▶ About this task: Make a verbatim copy of all the records.
== Information ==
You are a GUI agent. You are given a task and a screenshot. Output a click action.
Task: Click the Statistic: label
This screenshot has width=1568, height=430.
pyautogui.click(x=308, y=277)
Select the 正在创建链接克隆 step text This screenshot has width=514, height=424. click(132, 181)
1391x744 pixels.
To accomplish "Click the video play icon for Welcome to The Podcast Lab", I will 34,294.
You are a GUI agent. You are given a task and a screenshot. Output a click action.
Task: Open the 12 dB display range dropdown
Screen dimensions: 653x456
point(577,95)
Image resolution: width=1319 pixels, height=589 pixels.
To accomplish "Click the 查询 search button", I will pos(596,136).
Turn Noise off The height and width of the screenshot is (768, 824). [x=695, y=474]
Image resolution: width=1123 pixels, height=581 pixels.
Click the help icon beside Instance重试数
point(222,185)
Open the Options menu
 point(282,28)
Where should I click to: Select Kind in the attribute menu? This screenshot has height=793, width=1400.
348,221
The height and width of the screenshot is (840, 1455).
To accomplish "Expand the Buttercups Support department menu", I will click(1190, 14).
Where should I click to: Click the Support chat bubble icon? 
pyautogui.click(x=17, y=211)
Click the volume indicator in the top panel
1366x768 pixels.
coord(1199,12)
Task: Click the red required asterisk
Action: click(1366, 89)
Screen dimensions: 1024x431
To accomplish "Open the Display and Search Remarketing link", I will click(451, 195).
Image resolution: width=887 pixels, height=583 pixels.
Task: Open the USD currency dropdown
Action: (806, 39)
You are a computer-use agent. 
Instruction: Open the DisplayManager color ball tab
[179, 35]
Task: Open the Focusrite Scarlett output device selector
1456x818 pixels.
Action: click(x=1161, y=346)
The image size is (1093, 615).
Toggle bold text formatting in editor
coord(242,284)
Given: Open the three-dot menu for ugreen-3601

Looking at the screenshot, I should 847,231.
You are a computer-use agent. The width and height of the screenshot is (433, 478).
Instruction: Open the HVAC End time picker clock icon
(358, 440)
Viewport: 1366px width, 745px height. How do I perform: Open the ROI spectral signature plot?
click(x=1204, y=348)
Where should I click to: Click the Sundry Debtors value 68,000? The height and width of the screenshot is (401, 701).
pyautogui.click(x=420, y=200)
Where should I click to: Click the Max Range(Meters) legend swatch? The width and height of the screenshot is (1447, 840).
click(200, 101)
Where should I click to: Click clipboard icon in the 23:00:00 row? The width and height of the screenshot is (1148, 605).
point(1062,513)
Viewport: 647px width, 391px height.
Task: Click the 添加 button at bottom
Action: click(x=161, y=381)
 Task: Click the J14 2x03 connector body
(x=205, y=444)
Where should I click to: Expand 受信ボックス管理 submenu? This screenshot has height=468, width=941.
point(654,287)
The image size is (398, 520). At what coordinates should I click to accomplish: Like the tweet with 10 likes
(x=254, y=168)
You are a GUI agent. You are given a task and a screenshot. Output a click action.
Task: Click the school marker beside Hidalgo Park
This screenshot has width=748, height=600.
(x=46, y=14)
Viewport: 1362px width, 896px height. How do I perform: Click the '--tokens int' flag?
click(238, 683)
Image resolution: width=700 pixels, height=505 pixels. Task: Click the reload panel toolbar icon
===
▶ Result:
You are a GUI agent. You are given a task and a screenshot. Output a click action.
Task: Click the Statistic: label
This screenshot has width=1568, height=430.
pyautogui.click(x=308, y=277)
Select the 正在创建链接克隆 step text This screenshot has width=514, height=424. click(132, 181)
1391x744 pixels.
To accomplish "Click the video play icon for Welcome to The Podcast Lab", I will 34,294.
You are a GUI agent. You are given a task and a screenshot. Output a click action.
Task: Open the 12 dB display range dropdown
Screen dimensions: 653x456
point(577,95)
Image resolution: width=1319 pixels, height=589 pixels.
To accomplish "Click the 查询 search button", I will pos(596,136).
Turn Noise off The height and width of the screenshot is (768, 824). [x=695, y=474]
Image resolution: width=1123 pixels, height=581 pixels.
Click the help icon beside Instance重试数
point(222,185)
Open the Options menu
 point(282,28)
Where should I click to: Select Kind in the attribute menu? This screenshot has height=793, width=1400.
348,221
The height and width of the screenshot is (840, 1455).
To accomplish "Expand the Buttercups Support department menu", I will click(1190, 14).
Where should I click to: Click the Support chat bubble icon? 
pyautogui.click(x=17, y=211)
Click the volume indicator in the top panel
1366x768 pixels.
coord(1199,12)
Task: Click the red required asterisk
Action: click(1366, 89)
Screen dimensions: 1024x431
To accomplish "Open the Display and Search Remarketing link", I will click(451, 195).
Image resolution: width=887 pixels, height=583 pixels.
Task: Open the USD currency dropdown
Action: (806, 39)
You are a computer-use agent. 
Instruction: Open the DisplayManager color ball tab
[179, 35]
Task: Open the Focusrite Scarlett output device selector
1456x818 pixels.
Action: click(x=1161, y=346)
The image size is (1093, 615).
Toggle bold text formatting in editor
coord(242,284)
Given: Open the three-dot menu for ugreen-3601

Looking at the screenshot, I should 847,231.
You are a computer-use agent. The width and height of the screenshot is (433, 478).
Instruction: Open the HVAC End time picker clock icon
(358, 440)
Viewport: 1366px width, 745px height. How do I perform: Open the ROI spectral signature plot?
click(x=1204, y=348)
Where should I click to: Click the Sundry Debtors value 68,000? The height and width of the screenshot is (401, 701).
pyautogui.click(x=420, y=200)
Where should I click to: Click the Max Range(Meters) legend swatch? The width and height of the screenshot is (1447, 840).
click(200, 101)
Where should I click to: Click clipboard icon in the 23:00:00 row? The width and height of the screenshot is (1148, 605).
point(1062,513)
Viewport: 647px width, 391px height.
Task: Click the 添加 button at bottom
Action: click(x=161, y=381)
 Task: Click the J14 2x03 connector body
(x=205, y=444)
Where should I click to: Expand 受信ボックス管理 submenu? This screenshot has height=468, width=941.
point(654,287)
The image size is (398, 520). At what coordinates should I click to accomplish: Like the tweet with 10 likes
(x=254, y=168)
You are a GUI agent. You are given a task and a screenshot. Output a click action.
Task: Click the school marker beside Hidalgo Park
This screenshot has width=748, height=600.
(x=46, y=14)
Viewport: 1362px width, 896px height. How do I perform: Click the '--tokens int' flag?
click(238, 683)
Image resolution: width=700 pixels, height=505 pixels. Task: Click the reload panel toolbar icon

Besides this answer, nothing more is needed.